Data records
■ ■ ■ ■

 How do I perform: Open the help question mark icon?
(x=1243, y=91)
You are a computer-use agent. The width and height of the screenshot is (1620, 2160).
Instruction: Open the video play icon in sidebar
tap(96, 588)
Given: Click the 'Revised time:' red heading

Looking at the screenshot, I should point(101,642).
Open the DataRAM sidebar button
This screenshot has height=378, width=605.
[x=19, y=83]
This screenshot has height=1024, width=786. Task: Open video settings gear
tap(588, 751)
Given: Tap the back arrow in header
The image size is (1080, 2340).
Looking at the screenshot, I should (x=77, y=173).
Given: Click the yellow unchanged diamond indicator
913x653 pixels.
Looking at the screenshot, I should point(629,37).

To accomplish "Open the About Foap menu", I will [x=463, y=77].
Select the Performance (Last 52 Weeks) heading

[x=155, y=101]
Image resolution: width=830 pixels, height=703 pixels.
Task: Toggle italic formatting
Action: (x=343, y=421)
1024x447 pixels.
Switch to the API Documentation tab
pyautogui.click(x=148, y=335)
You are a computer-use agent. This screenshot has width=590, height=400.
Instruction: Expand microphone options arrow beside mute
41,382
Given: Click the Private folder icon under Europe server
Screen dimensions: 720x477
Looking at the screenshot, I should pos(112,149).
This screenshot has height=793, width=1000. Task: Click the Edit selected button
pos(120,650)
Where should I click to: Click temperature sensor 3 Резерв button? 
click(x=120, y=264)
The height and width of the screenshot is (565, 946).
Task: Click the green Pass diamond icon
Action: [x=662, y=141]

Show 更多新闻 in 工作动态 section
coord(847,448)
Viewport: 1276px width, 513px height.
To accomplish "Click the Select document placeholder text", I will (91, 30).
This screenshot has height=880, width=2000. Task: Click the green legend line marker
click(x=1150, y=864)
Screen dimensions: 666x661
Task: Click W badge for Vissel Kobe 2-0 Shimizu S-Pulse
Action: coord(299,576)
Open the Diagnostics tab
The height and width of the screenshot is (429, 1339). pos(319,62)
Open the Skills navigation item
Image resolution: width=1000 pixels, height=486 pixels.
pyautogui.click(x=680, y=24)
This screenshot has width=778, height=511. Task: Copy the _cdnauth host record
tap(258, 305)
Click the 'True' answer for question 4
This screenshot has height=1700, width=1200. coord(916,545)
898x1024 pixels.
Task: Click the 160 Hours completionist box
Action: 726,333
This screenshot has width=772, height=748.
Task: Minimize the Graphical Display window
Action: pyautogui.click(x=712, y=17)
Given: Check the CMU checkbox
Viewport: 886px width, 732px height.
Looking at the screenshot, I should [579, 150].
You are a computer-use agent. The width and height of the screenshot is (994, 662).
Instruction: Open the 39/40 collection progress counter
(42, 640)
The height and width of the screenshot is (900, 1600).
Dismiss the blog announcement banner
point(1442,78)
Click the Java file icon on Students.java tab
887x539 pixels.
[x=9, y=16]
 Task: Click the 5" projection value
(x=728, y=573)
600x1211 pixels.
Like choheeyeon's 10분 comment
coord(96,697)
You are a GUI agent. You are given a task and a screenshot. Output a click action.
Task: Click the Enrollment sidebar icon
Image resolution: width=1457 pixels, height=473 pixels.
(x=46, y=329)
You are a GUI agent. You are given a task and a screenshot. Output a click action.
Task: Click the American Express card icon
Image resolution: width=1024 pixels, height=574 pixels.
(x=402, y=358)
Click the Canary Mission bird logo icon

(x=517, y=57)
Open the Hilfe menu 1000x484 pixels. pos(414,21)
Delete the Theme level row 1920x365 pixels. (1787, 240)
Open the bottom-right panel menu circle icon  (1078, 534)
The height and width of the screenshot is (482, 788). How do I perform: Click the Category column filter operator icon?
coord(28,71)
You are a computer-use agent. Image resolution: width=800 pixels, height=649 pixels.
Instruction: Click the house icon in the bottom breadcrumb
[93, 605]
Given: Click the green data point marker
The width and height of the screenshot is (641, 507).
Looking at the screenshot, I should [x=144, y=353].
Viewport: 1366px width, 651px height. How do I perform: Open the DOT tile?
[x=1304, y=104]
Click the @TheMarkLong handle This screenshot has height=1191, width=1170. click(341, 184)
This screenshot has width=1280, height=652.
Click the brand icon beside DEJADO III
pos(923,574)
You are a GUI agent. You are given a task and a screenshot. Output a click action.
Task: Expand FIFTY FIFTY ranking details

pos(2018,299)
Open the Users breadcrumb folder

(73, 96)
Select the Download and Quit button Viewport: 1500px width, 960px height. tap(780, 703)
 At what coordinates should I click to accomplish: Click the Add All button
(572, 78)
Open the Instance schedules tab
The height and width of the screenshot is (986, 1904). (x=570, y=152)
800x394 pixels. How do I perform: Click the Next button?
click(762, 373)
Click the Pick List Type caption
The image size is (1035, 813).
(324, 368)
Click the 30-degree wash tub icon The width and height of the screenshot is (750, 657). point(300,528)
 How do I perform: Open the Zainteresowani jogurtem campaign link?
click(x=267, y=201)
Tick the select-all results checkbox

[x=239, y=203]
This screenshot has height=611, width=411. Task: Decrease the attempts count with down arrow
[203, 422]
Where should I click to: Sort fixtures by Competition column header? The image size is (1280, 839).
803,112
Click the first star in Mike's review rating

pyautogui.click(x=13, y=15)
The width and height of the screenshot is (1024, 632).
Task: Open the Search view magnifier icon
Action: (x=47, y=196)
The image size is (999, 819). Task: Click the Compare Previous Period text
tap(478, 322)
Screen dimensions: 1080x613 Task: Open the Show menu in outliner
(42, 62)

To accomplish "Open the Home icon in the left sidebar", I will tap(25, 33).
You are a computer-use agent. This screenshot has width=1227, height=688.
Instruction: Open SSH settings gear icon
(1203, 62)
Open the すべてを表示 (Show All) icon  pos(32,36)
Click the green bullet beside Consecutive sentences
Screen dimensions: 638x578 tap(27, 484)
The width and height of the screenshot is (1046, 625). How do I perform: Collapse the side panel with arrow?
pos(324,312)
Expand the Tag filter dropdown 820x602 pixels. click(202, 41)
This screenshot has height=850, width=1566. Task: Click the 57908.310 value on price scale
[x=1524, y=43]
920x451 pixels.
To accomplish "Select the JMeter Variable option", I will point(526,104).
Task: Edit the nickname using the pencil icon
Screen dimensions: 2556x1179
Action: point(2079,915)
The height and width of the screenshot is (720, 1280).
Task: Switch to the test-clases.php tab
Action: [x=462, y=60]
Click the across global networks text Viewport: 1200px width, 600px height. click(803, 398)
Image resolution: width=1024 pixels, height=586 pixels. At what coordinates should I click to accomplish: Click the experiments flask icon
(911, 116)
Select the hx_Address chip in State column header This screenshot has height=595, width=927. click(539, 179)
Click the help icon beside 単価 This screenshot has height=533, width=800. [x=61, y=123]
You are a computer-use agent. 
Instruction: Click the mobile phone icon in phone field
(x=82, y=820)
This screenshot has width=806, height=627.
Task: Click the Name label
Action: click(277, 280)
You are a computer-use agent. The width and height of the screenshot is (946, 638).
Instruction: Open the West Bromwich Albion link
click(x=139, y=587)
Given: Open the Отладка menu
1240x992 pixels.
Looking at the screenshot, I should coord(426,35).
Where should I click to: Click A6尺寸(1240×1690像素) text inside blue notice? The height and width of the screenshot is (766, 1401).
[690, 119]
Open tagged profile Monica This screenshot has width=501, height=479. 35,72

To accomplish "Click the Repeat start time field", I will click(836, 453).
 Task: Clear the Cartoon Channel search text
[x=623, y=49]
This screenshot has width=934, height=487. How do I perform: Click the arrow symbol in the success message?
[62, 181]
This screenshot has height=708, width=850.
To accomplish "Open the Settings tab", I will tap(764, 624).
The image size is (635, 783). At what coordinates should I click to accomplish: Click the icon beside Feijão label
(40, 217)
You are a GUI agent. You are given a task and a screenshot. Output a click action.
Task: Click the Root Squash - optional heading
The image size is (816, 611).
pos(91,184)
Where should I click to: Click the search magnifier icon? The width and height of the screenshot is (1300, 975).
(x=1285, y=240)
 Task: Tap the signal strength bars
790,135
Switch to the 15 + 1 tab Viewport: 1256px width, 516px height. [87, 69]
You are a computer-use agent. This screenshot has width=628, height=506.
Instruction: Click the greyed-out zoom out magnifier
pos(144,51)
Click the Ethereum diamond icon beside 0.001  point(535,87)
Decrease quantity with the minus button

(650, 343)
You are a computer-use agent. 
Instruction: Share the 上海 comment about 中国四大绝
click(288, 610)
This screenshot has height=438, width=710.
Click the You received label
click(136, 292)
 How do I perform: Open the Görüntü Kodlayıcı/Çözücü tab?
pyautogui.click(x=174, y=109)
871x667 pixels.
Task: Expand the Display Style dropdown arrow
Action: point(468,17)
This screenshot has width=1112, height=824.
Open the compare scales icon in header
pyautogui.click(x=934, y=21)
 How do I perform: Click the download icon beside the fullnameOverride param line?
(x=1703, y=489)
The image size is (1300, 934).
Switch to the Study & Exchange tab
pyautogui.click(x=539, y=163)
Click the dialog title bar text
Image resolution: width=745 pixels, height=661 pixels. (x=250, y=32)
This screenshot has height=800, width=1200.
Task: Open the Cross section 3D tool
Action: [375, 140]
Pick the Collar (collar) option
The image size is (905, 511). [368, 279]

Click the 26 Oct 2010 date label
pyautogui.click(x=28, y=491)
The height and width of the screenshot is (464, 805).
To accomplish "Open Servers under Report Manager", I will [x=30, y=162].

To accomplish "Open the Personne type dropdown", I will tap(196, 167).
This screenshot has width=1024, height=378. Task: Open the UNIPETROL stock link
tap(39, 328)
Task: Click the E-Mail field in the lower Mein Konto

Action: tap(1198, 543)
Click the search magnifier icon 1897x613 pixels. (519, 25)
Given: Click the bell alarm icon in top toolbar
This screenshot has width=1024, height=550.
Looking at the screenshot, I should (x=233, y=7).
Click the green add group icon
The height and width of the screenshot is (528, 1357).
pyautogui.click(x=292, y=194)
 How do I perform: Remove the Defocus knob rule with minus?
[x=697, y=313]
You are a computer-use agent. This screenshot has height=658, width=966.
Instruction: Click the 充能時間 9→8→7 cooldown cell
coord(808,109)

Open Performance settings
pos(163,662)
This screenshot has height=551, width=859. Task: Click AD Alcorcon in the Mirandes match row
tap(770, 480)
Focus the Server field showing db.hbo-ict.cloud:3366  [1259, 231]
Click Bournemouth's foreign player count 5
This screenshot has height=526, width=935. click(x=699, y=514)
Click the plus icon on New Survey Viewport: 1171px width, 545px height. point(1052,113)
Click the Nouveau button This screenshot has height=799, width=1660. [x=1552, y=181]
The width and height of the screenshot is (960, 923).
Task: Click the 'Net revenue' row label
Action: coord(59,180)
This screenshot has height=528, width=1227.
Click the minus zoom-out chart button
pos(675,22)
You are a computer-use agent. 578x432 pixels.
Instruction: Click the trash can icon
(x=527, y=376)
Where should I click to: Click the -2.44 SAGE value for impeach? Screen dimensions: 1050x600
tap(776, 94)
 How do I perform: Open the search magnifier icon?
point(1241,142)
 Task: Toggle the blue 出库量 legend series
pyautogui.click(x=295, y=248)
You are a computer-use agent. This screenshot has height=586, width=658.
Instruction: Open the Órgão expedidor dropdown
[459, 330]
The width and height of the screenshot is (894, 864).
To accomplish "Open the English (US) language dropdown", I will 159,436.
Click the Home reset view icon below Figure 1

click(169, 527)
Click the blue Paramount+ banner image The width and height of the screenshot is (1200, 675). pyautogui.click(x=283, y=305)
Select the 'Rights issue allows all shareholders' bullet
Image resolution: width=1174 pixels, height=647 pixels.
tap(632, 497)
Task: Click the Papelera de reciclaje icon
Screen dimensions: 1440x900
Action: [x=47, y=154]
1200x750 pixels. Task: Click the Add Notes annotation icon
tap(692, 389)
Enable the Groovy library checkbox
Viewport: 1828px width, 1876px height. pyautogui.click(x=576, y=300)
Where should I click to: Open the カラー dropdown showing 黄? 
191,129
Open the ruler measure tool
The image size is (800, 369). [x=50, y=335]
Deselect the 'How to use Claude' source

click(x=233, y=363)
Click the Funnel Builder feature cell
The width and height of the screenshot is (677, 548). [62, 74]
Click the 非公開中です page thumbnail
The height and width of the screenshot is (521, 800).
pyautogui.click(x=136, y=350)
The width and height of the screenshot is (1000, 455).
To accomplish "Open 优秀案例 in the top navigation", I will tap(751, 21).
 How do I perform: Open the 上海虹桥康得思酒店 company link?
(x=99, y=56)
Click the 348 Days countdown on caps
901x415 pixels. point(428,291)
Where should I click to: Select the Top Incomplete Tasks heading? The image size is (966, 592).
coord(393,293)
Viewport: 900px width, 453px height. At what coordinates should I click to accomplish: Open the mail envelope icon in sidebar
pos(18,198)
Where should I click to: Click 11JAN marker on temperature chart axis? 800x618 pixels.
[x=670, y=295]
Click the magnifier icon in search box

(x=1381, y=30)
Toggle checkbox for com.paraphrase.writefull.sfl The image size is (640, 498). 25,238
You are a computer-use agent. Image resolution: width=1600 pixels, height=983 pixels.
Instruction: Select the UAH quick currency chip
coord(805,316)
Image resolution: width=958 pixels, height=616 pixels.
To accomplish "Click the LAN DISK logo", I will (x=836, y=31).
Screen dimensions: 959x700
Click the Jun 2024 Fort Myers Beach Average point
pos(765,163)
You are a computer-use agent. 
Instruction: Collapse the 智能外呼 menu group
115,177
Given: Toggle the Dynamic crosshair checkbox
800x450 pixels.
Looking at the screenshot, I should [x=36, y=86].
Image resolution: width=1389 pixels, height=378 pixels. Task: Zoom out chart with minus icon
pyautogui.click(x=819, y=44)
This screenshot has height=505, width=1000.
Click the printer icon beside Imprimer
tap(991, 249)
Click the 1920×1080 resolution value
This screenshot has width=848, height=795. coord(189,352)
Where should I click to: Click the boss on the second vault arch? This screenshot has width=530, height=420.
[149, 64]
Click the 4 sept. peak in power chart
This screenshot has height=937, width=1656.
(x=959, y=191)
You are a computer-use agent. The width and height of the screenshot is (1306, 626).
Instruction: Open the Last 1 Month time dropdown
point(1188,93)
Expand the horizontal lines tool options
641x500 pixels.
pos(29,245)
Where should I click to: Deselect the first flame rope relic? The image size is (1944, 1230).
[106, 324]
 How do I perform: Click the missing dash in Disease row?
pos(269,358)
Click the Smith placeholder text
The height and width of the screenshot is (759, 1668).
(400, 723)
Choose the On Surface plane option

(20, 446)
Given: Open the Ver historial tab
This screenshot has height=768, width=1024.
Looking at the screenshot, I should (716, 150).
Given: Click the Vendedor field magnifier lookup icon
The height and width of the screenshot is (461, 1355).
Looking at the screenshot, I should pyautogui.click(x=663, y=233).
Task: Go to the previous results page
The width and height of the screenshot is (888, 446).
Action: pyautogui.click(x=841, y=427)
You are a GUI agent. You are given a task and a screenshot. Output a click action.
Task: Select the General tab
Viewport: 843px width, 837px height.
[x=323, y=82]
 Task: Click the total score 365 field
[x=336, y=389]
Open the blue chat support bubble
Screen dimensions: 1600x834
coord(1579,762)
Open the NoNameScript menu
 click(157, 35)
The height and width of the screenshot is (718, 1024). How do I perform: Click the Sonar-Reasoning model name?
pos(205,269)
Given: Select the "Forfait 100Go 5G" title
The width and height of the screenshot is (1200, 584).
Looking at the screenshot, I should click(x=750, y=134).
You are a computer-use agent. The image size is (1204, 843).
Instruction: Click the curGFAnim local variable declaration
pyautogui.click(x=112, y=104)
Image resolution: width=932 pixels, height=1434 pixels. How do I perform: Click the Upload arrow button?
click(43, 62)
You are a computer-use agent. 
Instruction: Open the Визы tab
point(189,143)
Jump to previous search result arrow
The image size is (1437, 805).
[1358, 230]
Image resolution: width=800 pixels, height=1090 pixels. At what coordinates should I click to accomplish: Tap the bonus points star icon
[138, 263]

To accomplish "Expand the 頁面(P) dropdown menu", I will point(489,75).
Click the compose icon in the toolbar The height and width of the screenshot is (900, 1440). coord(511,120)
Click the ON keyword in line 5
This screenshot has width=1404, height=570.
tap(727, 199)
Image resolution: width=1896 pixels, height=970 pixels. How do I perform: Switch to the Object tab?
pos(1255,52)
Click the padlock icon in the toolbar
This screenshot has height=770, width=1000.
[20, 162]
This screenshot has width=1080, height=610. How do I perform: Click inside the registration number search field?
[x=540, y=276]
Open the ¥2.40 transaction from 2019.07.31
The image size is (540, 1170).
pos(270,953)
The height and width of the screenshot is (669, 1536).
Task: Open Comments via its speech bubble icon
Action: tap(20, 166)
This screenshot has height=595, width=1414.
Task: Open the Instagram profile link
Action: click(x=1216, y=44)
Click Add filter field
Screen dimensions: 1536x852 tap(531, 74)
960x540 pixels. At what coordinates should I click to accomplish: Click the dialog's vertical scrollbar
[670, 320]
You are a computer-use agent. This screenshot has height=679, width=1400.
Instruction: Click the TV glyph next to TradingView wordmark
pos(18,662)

■ ■ ■ ■

Task to carry out
Set down the lines of the listing above verbatim, first line through the line containing "Given: Click the Private", inclusive; add no other lines.

Problem solution
 How do I perform: Open the help question mark icon?
(x=1243, y=91)
You are a computer-use agent. The width and height of the screenshot is (1620, 2160).
Instruction: Open the video play icon in sidebar
tap(96, 588)
Given: Click the 'Revised time:' red heading

Looking at the screenshot, I should point(101,642).
Open the DataRAM sidebar button
This screenshot has height=378, width=605.
[x=19, y=83]
This screenshot has height=1024, width=786. Task: Open video settings gear
tap(588, 751)
Given: Tap the back arrow in header
The image size is (1080, 2340).
Looking at the screenshot, I should (x=77, y=173).
Given: Click the yellow unchanged diamond indicator
913x653 pixels.
Looking at the screenshot, I should point(629,37).

To accomplish "Open the About Foap menu", I will [x=463, y=77].
Select the Performance (Last 52 Weeks) heading

[x=155, y=101]
Image resolution: width=830 pixels, height=703 pixels.
Task: Toggle italic formatting
Action: (x=343, y=421)
1024x447 pixels.
Switch to the API Documentation tab
pyautogui.click(x=148, y=335)
You are a computer-use agent. This screenshot has width=590, height=400.
Instruction: Expand microphone options arrow beside mute
41,382
Given: Click the Private folder icon under Europe server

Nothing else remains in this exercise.